TASK REQUIREMENTS: Go through the entries below and write each one out exactly.

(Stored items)
--*--

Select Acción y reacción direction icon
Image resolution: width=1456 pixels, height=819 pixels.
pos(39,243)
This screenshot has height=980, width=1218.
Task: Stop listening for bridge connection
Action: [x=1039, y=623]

--*--

WRITTEN RESPONSE:
Select Acción y reacción direction icon
Image resolution: width=1456 pixels, height=819 pixels.
pos(39,243)
This screenshot has height=980, width=1218.
Task: Stop listening for bridge connection
Action: [x=1039, y=623]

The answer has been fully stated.